September has been a long month for the bond market as rates quickly trudged back up to levels that aligned with our more pessimistic assumptions for 2018. With strong average hourly earnings to start the month and several other upper tier economic reports coming in at the best levels in many years, it wasn't too hard to reconcile the weakness. We've been forced to watch and wait for the first ray of sunshine to peak through the clouds.
After the past 3 days of trading, we have our first potential break in the clouds.
The most highly risk-tolerant clients and originators will be justifiably tempted to float here. That's been the case since Wednesday afternoon's Fed events (or possibly as early as last Friday for the truly bold who believed the year's previous highs would continue to provide ceiling support.
Keep in mind that floating continues to be a short-term, tactical endeavor in this market. The mere fact that we bounced before hitting the year's previous highs doesn't mean we won't have to contend with those levels ever again. Worst case scenario, it merely means that September has already seen as much selling as it could have seen due to traders' underlying positions (many of which are compulsory based on the preferences of retail clients), and that once the flag goes up on October, it will be 'game on' for selling bonds again.

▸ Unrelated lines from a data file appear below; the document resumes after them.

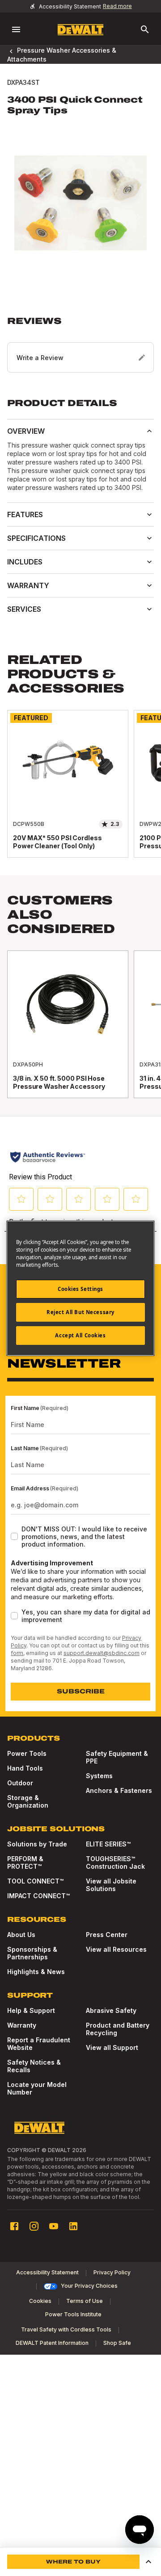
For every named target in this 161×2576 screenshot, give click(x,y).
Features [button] (25, 514)
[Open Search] (145, 29)
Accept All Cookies (80, 1335)
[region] (80, 792)
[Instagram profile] (34, 2226)
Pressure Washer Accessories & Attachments (61, 54)
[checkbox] (14, 1536)
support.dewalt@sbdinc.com (102, 1653)
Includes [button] (24, 561)
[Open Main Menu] (16, 29)
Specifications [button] (36, 538)
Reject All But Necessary (80, 1312)
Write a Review (40, 357)
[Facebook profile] (14, 2226)
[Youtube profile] (54, 2226)
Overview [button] (26, 431)
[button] (80, 344)
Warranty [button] (28, 585)
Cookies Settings (80, 1289)
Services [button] (24, 609)
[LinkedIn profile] (73, 2226)
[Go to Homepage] (80, 29)
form (17, 1653)
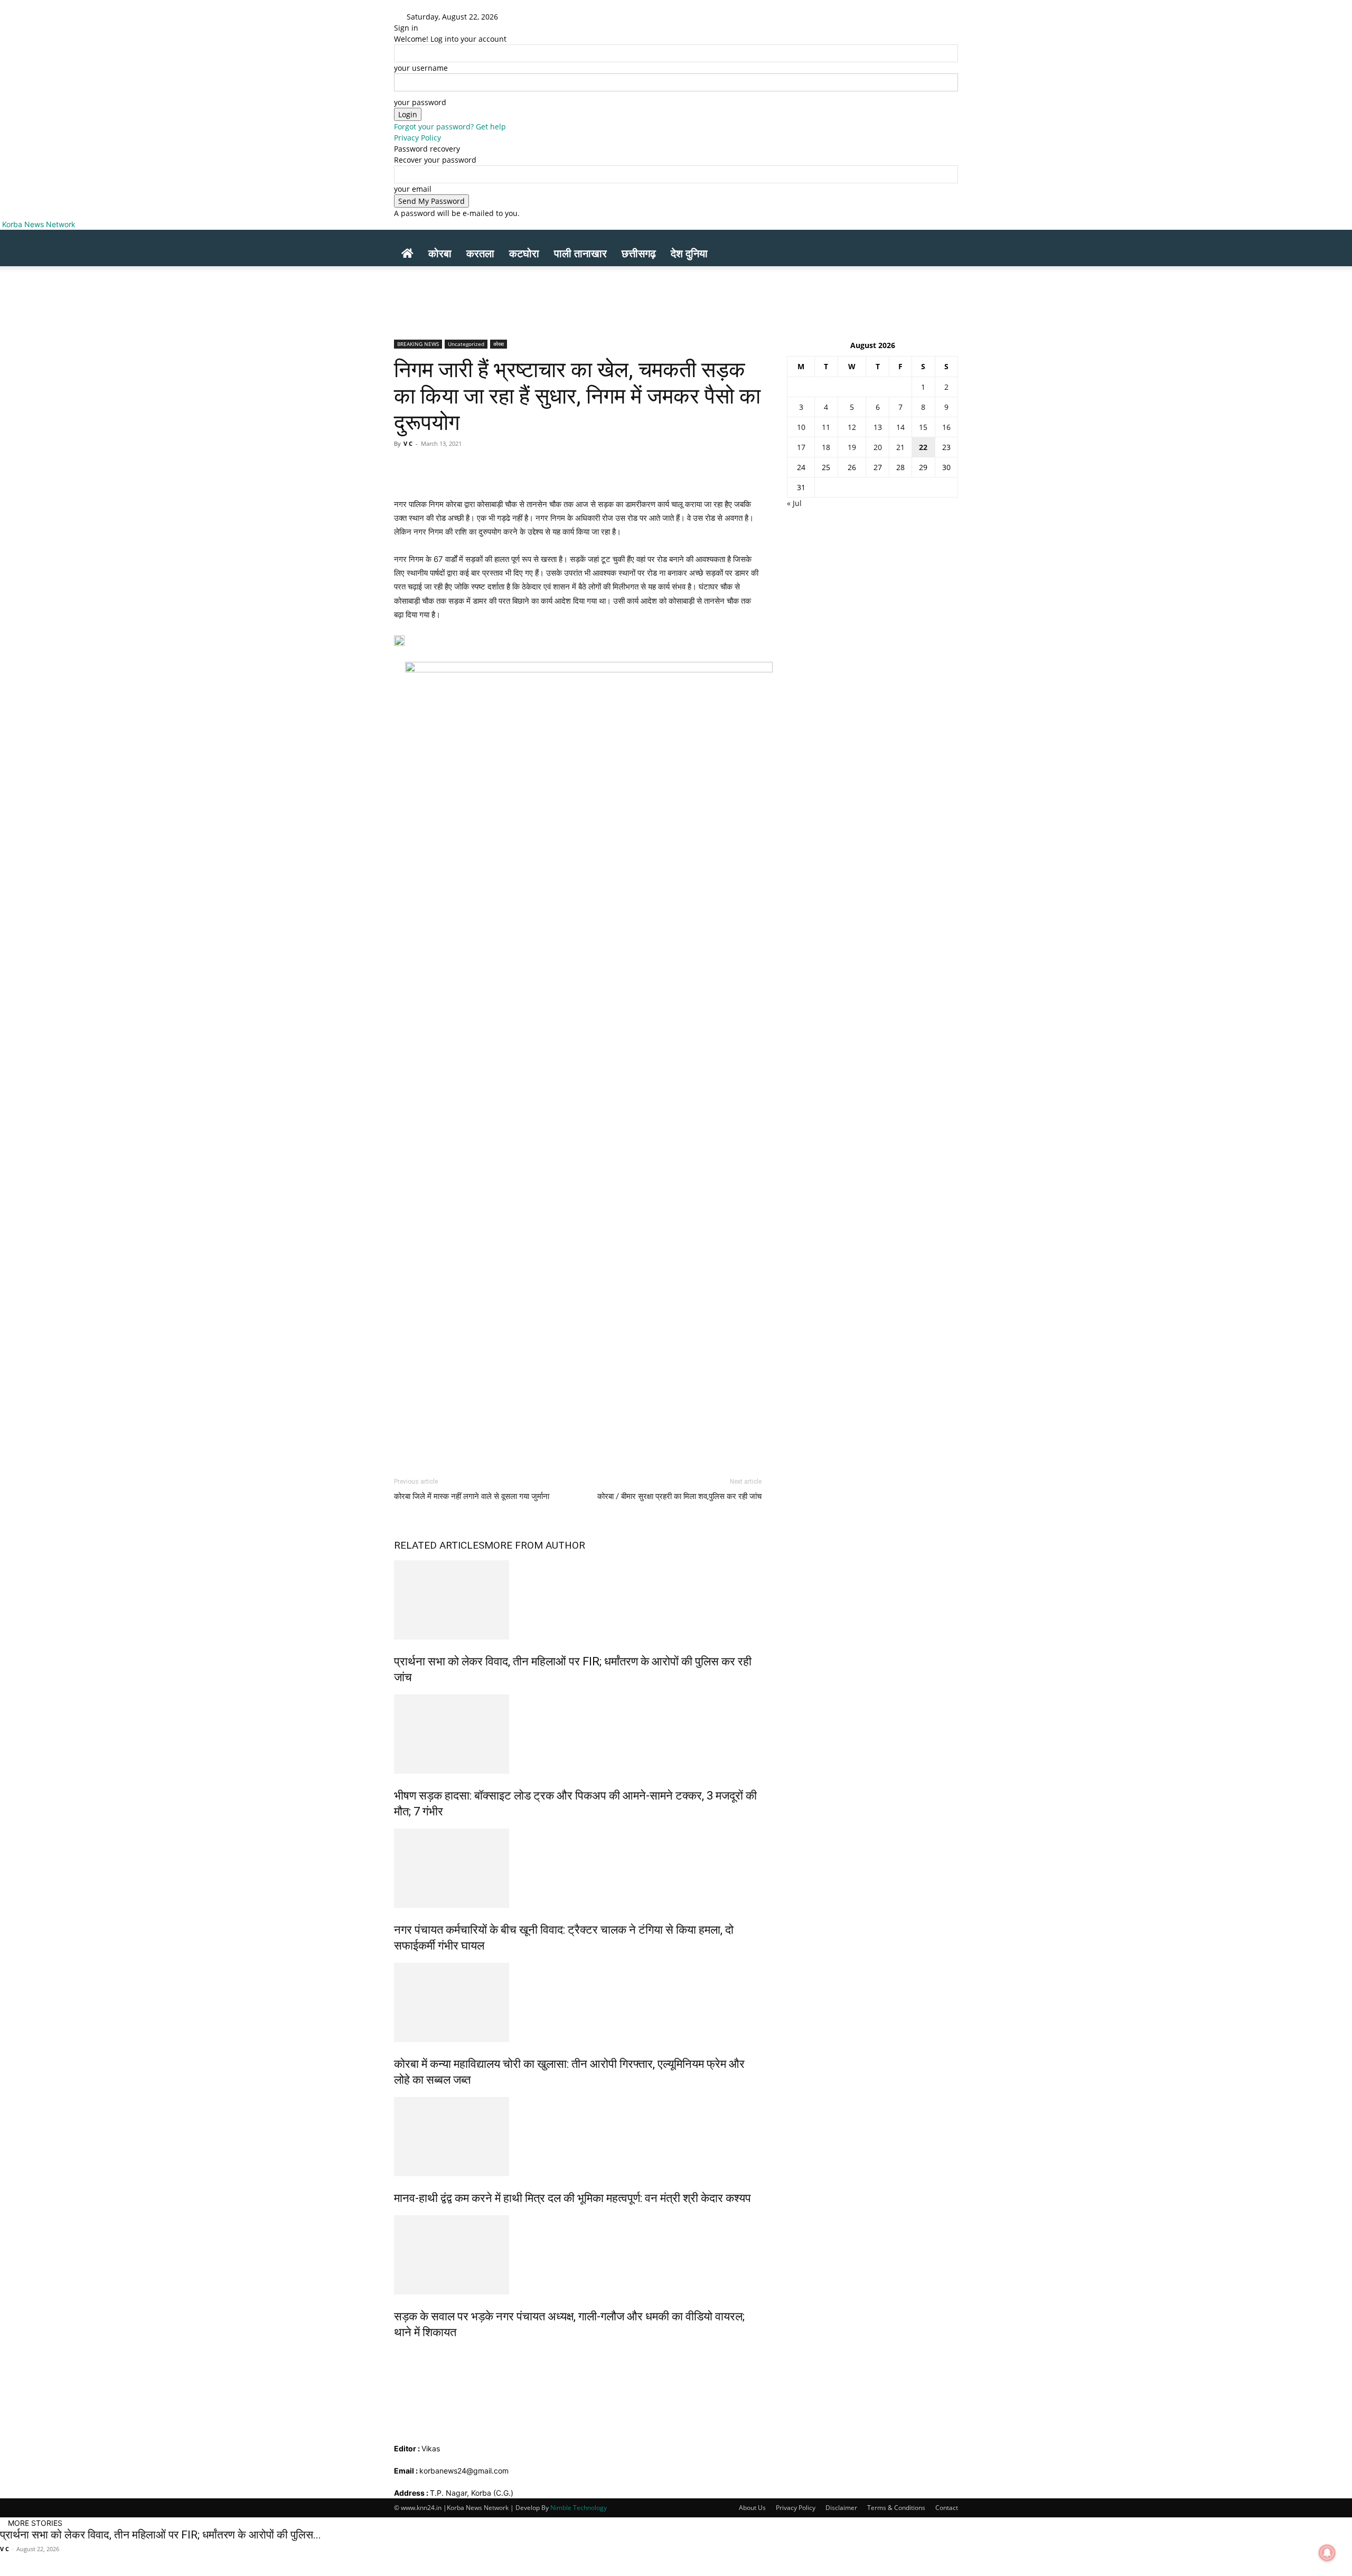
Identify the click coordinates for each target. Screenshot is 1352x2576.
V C (407, 443)
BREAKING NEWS (418, 344)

But again, that's the worst case scenario. There's also a scenario where bonds are legitimately seeing a show of support here. Either way, we need to be cautious about the hand-off to October (Monday) and keep in mind that tactical/short-term float decisions rule the day. In other words, if we continue gaining ground today, and if lenders do a decent job of passing on those gains to rate sheets, this afternoon merits a hard look with respect to locking. For everyone else, or for those just following along and looking for hope, keep an eye on 3.05-3.06% as a short-term ceiling. As long as it holds today and Monday, the game remains on.